To further explore the differences in the microbes of individuals with ASD and those of neurotypical individuals, the scientists collected stool samples from each group and delivered the microbe-filled samples to the GI tracts of mice.

Certain species of Blautia bacteria were found to be better represented in neurotypical individuals. In addition, among mice colonized with microbes from autistic people, Bacteroides uniformis was more abundant in those whose colitis was less severe.

Investigating the effects of oral treatment of the bacteria, the researchers delivered both groups of bacteria to mice before inducing colitis. It was observed that both Blautia and Bacteroides uniformis reduced intestinal problems. Blautia had a corresponding effect on social behavior, with animals that received this bacterium more likely than other mice to engage with unfamiliar mice following colitis.

“This is an example where we are missing microbes, and missing these beneficial microbes is driving disease,” said Dr. June Round, a microbiologist at University of Utah Health who led the research.

Future work plans to explore the use of these bacteria in other animal models of disease to evaluate their potential use in targeted therapies.

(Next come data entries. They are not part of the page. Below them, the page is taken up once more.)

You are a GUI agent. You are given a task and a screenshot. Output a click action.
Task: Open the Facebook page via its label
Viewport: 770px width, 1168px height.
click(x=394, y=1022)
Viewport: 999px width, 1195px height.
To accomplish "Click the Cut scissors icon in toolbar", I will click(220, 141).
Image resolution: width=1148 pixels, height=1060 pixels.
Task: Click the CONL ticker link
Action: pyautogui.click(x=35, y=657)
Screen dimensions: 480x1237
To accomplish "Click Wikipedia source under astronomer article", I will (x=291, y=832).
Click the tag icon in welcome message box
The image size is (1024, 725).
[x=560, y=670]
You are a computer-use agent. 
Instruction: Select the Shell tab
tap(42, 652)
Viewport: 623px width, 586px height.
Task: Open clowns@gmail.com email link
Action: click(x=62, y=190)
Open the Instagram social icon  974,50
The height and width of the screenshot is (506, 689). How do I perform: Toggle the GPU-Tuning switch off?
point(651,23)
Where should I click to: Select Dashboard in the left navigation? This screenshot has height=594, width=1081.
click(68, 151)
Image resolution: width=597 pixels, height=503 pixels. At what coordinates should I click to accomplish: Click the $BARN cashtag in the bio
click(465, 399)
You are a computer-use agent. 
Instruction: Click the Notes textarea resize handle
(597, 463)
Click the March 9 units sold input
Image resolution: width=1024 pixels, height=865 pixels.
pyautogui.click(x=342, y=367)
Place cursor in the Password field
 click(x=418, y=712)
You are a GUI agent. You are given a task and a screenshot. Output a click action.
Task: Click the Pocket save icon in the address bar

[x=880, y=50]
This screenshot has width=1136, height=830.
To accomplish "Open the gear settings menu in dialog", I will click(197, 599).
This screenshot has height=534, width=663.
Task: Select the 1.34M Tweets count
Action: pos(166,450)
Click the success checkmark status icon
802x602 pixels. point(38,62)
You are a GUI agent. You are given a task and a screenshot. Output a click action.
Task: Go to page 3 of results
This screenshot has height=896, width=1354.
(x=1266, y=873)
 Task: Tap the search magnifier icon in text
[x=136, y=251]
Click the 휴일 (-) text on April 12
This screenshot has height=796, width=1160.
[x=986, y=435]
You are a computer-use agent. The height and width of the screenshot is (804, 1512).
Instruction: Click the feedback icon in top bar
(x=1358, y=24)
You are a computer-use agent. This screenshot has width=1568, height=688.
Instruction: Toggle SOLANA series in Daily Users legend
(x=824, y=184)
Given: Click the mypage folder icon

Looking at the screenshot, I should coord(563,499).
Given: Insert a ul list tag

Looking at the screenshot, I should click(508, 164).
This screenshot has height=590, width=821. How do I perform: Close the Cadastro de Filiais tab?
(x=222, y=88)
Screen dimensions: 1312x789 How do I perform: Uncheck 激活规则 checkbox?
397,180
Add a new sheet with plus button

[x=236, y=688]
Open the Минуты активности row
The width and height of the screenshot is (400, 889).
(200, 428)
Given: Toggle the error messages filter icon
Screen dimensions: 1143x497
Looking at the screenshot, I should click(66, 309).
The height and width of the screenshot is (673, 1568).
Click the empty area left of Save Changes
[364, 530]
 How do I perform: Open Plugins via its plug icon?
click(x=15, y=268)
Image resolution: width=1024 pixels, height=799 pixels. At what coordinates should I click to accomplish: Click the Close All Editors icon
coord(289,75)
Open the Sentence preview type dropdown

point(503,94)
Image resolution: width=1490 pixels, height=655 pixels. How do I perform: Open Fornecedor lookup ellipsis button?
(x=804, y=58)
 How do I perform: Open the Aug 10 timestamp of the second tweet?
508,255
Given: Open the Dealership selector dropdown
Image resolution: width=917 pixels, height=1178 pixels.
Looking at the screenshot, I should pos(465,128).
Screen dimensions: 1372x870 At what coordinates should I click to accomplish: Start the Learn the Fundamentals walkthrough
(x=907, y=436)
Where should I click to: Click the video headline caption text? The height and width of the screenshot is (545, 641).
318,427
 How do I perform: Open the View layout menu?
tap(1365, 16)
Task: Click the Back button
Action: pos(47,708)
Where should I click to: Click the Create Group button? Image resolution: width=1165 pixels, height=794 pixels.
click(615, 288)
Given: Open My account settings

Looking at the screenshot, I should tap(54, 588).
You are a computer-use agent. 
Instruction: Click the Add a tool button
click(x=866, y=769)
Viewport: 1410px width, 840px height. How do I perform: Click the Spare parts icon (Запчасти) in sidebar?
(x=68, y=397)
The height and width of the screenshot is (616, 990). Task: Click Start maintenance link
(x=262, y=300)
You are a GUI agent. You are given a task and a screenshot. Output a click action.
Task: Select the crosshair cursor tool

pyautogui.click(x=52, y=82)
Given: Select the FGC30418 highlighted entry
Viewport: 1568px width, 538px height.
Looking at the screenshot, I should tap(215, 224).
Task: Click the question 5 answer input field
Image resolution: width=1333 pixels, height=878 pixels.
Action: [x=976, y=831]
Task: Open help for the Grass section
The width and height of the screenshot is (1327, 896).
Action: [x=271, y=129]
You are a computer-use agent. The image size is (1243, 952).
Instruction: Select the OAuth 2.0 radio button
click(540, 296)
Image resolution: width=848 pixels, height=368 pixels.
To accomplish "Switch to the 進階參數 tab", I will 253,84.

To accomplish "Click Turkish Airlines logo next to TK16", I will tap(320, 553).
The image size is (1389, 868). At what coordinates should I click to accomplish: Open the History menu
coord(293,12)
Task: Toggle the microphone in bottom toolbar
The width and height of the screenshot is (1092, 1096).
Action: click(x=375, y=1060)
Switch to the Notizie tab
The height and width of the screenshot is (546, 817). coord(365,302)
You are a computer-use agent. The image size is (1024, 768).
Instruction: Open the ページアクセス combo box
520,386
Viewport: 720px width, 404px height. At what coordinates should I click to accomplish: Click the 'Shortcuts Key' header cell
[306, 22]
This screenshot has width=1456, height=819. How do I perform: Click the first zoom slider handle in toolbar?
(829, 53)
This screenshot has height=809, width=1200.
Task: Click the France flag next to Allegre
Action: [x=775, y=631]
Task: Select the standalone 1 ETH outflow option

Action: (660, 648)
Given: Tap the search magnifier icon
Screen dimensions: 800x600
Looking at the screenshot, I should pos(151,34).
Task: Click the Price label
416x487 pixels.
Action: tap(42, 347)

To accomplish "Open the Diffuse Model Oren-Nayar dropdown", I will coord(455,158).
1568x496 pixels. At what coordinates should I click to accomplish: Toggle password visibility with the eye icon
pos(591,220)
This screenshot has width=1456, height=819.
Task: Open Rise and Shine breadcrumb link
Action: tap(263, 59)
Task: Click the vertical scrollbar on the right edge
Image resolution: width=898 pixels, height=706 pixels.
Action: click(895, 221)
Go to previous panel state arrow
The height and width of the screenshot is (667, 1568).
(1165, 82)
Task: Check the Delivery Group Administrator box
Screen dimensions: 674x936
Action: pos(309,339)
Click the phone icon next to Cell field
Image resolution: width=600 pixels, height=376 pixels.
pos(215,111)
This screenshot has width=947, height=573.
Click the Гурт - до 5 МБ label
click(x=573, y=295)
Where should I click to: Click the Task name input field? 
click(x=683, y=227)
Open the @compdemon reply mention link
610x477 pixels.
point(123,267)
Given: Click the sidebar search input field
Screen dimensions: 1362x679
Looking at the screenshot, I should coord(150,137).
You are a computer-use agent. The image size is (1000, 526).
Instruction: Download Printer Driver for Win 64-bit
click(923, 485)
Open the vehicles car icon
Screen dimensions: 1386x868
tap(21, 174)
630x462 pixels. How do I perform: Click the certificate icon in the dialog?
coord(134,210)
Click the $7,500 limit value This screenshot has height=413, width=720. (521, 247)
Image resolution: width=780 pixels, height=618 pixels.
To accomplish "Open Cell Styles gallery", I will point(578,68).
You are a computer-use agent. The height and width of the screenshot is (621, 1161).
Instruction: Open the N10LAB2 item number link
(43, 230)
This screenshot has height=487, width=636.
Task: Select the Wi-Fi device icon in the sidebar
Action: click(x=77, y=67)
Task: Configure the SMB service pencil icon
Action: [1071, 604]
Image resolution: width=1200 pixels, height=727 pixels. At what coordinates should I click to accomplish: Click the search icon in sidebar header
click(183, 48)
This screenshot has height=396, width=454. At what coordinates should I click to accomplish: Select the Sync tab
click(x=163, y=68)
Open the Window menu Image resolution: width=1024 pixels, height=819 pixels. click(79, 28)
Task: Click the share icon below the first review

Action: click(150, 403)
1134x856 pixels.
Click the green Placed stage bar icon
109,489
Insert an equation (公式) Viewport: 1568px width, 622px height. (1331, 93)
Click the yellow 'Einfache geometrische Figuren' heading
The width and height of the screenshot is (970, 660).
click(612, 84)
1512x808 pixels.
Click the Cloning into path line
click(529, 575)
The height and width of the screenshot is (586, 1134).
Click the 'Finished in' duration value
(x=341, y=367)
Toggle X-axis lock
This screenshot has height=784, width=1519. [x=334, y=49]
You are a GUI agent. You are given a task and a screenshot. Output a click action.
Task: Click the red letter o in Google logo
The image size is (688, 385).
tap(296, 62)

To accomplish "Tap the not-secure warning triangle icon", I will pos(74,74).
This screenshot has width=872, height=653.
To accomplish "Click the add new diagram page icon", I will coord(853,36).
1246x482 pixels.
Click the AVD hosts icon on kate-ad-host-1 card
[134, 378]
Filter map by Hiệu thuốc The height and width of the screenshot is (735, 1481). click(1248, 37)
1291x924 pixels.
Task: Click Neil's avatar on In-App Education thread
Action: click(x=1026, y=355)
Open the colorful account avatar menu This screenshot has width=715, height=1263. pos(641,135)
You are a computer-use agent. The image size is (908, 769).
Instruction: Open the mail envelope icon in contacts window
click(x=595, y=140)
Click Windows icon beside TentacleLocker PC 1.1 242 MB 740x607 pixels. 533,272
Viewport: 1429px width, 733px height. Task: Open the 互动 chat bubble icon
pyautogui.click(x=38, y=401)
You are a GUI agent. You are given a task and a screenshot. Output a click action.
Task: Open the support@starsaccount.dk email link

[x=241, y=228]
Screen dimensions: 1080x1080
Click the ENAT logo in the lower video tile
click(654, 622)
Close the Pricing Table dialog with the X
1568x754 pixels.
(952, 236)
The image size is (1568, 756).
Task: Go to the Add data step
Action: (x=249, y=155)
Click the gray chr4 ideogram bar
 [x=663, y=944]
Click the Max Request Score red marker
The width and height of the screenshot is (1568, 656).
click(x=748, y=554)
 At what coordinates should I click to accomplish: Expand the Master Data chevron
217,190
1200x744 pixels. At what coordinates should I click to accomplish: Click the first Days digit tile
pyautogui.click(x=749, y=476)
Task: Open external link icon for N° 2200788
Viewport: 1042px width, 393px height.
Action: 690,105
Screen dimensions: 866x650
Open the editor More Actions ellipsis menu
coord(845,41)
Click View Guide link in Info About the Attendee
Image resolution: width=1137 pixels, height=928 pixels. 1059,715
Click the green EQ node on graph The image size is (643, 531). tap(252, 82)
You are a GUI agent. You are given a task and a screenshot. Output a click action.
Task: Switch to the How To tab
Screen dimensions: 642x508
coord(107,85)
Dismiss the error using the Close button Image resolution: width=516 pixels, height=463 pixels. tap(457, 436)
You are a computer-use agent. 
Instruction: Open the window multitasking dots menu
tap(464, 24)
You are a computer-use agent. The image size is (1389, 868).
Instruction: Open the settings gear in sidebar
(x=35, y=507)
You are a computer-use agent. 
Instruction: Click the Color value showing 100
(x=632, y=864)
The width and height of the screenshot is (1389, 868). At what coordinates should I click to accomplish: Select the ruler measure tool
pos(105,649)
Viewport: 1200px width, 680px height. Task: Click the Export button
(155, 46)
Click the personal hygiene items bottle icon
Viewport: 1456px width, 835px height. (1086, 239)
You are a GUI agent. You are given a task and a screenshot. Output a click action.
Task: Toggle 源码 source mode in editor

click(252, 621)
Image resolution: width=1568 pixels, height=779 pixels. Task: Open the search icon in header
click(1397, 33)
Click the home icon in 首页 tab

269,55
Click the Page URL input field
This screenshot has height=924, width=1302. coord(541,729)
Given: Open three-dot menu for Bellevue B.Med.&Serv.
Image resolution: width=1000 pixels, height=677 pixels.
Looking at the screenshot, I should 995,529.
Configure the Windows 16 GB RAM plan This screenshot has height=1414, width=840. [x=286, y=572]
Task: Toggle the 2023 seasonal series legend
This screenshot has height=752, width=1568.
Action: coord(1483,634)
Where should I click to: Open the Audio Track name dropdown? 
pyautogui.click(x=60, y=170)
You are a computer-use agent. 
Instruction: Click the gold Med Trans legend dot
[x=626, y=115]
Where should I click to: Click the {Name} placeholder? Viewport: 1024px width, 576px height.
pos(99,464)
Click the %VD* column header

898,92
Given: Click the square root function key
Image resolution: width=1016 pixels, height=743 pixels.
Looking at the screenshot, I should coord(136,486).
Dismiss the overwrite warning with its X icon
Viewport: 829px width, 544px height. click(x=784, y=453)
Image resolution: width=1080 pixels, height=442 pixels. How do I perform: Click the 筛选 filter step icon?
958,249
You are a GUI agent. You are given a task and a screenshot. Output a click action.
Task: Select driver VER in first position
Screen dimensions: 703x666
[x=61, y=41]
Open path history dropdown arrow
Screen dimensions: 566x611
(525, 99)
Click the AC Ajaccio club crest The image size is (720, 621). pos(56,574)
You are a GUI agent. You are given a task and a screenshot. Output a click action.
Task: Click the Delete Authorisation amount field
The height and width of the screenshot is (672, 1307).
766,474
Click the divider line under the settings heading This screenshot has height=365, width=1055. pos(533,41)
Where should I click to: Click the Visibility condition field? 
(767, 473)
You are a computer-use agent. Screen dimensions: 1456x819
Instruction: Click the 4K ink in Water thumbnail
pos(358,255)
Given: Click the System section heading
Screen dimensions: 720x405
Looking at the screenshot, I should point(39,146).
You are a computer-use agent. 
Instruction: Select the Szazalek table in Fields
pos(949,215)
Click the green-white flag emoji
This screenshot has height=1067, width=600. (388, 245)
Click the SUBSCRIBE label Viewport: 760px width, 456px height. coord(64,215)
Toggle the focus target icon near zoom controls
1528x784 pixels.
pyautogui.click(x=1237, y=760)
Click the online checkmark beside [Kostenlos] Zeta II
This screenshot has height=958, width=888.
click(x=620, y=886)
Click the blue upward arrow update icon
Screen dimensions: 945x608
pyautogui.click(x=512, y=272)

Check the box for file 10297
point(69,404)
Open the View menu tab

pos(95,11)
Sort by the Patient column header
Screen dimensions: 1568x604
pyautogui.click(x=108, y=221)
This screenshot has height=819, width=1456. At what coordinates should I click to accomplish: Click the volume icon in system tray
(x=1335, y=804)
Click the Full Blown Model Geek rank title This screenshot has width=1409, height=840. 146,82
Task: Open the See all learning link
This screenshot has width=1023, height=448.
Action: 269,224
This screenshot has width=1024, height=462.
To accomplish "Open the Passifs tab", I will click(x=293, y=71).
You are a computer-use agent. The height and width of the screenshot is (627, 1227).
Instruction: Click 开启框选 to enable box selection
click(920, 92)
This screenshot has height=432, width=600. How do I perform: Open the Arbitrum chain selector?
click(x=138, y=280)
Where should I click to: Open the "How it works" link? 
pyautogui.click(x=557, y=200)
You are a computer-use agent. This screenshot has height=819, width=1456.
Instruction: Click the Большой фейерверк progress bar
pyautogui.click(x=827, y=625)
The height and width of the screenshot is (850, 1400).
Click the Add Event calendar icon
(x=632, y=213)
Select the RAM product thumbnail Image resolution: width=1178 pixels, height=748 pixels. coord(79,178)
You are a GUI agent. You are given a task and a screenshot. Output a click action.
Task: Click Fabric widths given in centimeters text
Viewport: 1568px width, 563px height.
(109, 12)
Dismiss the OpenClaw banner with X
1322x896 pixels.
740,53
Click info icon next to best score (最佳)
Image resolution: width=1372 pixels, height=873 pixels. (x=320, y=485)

Towards targeted microbiota replacement therapy

Scientists continue to untangle the relationship between diet and the microbiome and what influence this may have on health and behavior. Knowledge obtained through this research could be used to inform the choice of specific microbial entities that would be effective for use in targeted FMT.

These therapies could one day be used as a treatment option for many neuro-developmental and cardiometabolic diseases and as an intervention to improve social decision-making in health and disease.